[Stored data]
--*--

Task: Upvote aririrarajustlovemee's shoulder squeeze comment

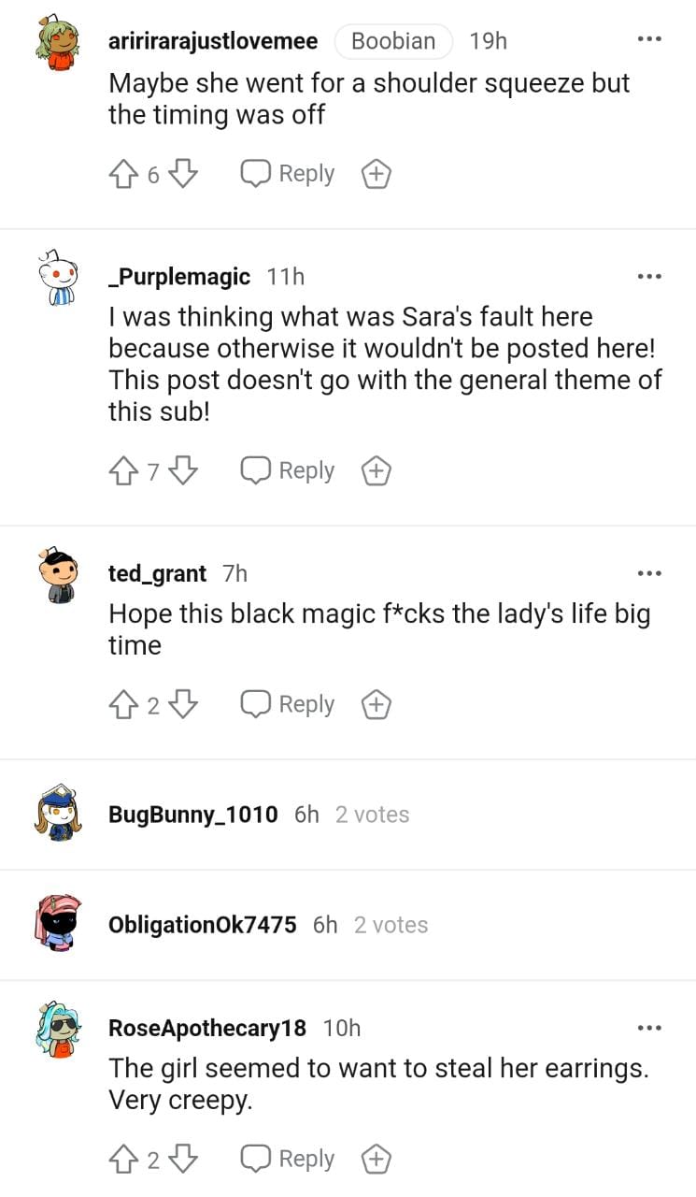Action: tap(124, 174)
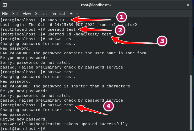This screenshot has height=131, width=194.
Task: Open the Search menu
Action: click(x=41, y=13)
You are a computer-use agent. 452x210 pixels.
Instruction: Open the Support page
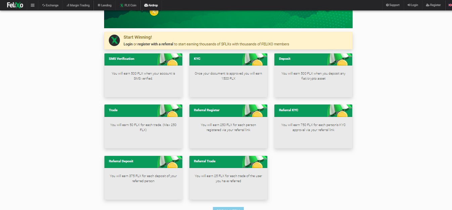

--*--

▶ _REQUIREMENT_
Would you transcribe all of the data exactly, apart from its pictures?

▶ _ANSWER TO THIS EXERCISE_
Task: Upvote aririrarajustlovemee's shoulder squeeze comment

Action: tap(124, 174)
This screenshot has height=131, width=194.
Task: Open the Search menu
Action: click(x=41, y=13)
You are a computer-use agent. 452x210 pixels.
Instruction: Open the Support page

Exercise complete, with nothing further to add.